Bab 9. A Few Hours Before The Lunch

1.4K 142 4
                                    







Masih pukul sebelas lewat sepuluh menit ketika Hitam menyelesaikan dokumen-dokumen yang membutuhkan tanda tangannya. Ia memainkan games dari komputer didepannya berharap hal itu bisa membunuh waktu dengan cepat. Tapi setelah ia berhasil mencapai beberapa kali kemenangan dalam permainan Zuma, waktu masih menunjukkan pukul sebelas lewat lima puluh menit. Dia sedikit merutuki janji makan siang mereka ditentukan pada pukul satu siang, jika saja bisa tentunya Hitam ingin janji mereka dimajukan jadi saat ini juga.





Akhirnya setelah beberapa menit lagi berlalu—dengan dirinya yang hanya diam menatapi layar komputernya—Hitam bangkit dari duduknya.

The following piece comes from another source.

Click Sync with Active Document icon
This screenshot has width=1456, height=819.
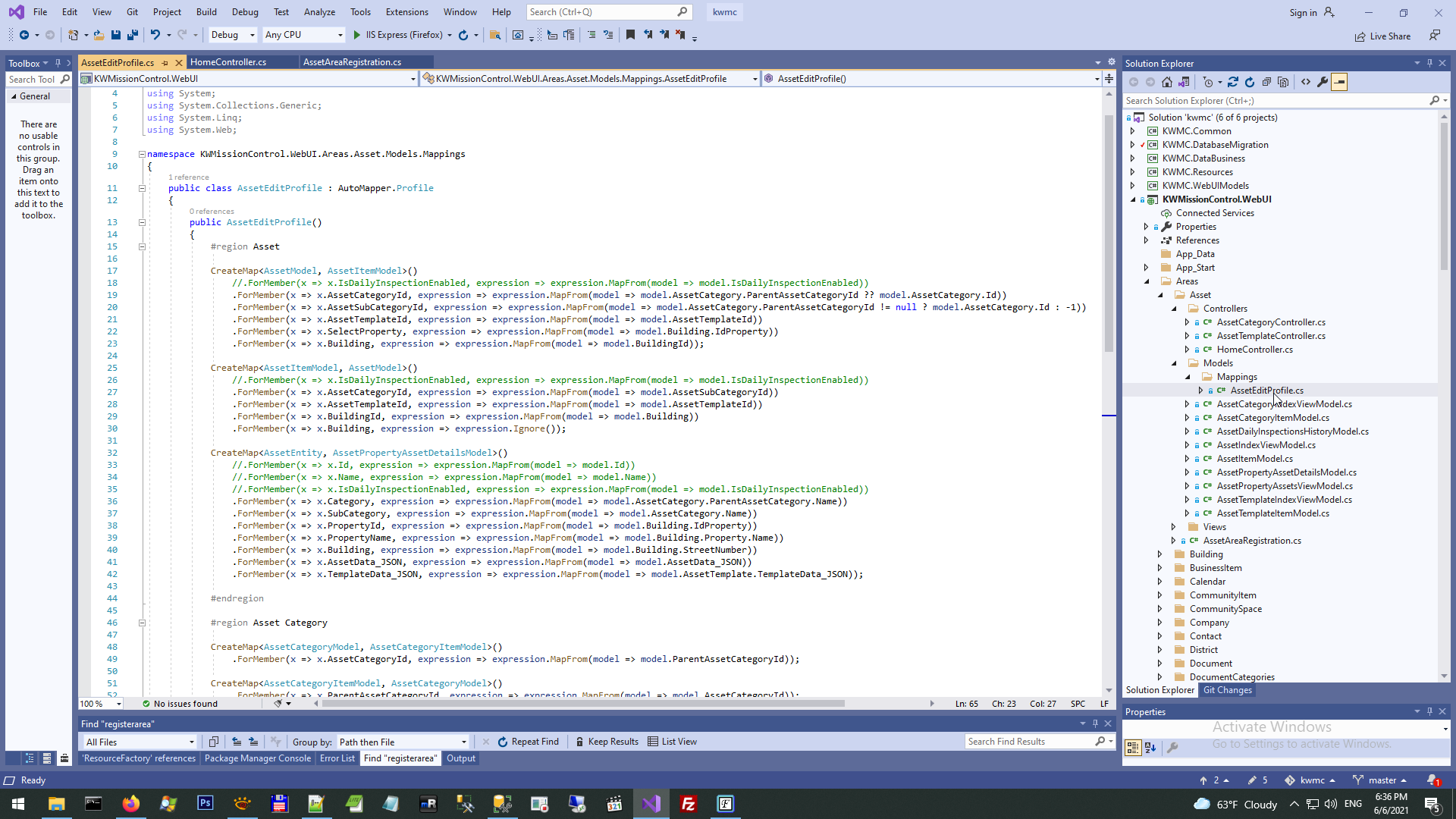click(x=1233, y=82)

Bukan untuk kemana-mana ataupun melakukan sesuatu. Dia hanya merasa bokongnya memanas karena terlalu lama duduk diam dibangku lambang kebesarannya tersebut. Mungkin inilah yang disebut sebagai kursi panas dalam acara kuis yang dulu sempat populer.





Tepat ketika jam menunjukkan pukul setengah satu siang, Hitam menyambar kunci mobilnya dari dalam laci. Ia bergegas keluar dengan memutar-mutar kunci mobilnya dijari telunjuk. Ketika ia melewati meja sekretarisnya, Hitam mendapati Riri tengah sibuk berkutat dengan komputer dimeja. Tidak menginginkan sekretarisnya itu kehilangan dirinya yang tidak ada diruangan, Hitam berdeham untuk mendapatkan perhatian Riri.





"Saya keluar dulu untuk janji makan siang."





Riri mengangguk, tidak bertanya kenapa sepertinya Hitam berangkat seorang diri. Padahal sebelumnya ia sudah menyampaikan pesan agar Rizal juga ikut dalam janji makan siang tersebut. Mungkin karena seharian ini Rizal tidak terlihat, jadi Riri berpikir kalau saja bosnya yang satu itu tengah ada urusan lain. Bukan urusannya juga.





——◊◊◊——





Tatapan Hitam jatuh ke gedung perkantoran yang menjulang didepannya. Sama sekali tidak paham apa yang terjadi dengan kinerja otaknya. Yang dia ingat hanya ia yang tiba di basement kantornya, menyetir mobilnya hendak mengulur waktu dengan berkeliling Jakarta. Tapi anehnya mobilnya berhenti tepat didekat gedung perkantoran PT. Angkasa Tunggal.





Otaknya lebih cepat memahami kalau hatinya ingin bertemu dengan Marissa secepat mungkin.





Baru saja ia hendak membuka pintu mobil, handphone disaku celananya berbunyi. Ia merogoh dan mendapati sebuah panggilan dari Arumi. Menggeser layar hijau, Hitam menempelkan benda itu ketelinga. Suara lembut Arumi langsung mengalun dipendengarannya.





"Kamu ada dikantor nggak? Aku bawain makanan ya, terus kita makan siang bareng."





Tangannya tergerak untuk menyisir rambut kebelakang. Hitam menarik napas sekali, lalu berkata, "aku ada janji sama klien untuk makan siang, lain kali aja ya?"





"Oh gitu?" diseberang Arumi terdengar sedikit kecewa. "Yaudah, nanti malam aja ya biar aku masakin."





"Oke, sayang."





"I love you."





Baru saja Hitam ingin membalas kata-kata Arumi, namun seorang perempuan yang tertangkap matanya memusnahkan niat itu. Ia tidak sadar ternyata sambungan telepon juga sudah berakhir. Jadi tanpa aba-aba lagi Hitam keluar dari mobilnya. Menghampiri seorang perempuan yang terlihat begitu anggun dengan setelan kantor.





Langkahnya semakin dipercepat ketika sebuah mobil berhenti tepat didepan Marissa. Seorang yang berpakaian sekuriti memberikan sesuatu yang terlihat seperti kunci. Hitam menahan lengan perempuan itu tepat didetik yang sama Marissa membuka pintu mobil.